We removed a primary key and converted it into composite key. The property was removed from Model and Fluent Mapping. The field was deleted from DB. Now when we fire QueryOver on Submission, it triggers an update and the update throws SQL Error: Invalid Column Name: 'SubmissionID'
Previous
public class Submission{
public virtual int SubmissionID{get;set;}
public virtual int CandidateID{get;set;}
public virtual int JobID{get;set;}
}
public class SubmissionMap:...{
public SubmissionMap(){
Id(x=>x.SubmissionID
}
}
Changed to
public class Submission{
public virtual Candidate Candidate{get;set;}
public virtual Job Job{get;set;}
}
public class SubmissionMap:...{
public SubmissionMap(){
CompositeId()
.KeyReference(x=>x.Job)
.KeyReference(x=>.Candidate);
}
}
After this change, Any update/insert on Submission is triggering a SQL Error: Invalid SubmissionID column
. We logged all the NHibernate SQL queries and none of them seem to have SubmissionID column.
As a temp fix, we have recreated the SubmissionID column, and the error goes away. We do have Redis 2nd level cache.
Well, are you still needing the Submission
entity at all? It looks now as a pure many-to-many relationship between Candidate and Job.
It could then be mapped without an intermediate entity. (See last example on this page too.)

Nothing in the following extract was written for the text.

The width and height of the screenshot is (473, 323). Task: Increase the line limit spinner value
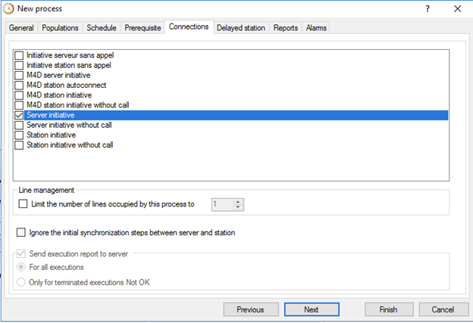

If you have additional properties on Submission
, it is strange to give up its surrogate key for a composite one. This generally makes things harder for using an ORM. By example, you should now implement Submission
's id as a component. (See this blog for more explanation on why this, or read the whole composite-id
reference.)
Now about your actual question and trouble: sorry, with the facts available in your question, I have no clue on how this could be possible. Do you have some old trigger in DB messing around?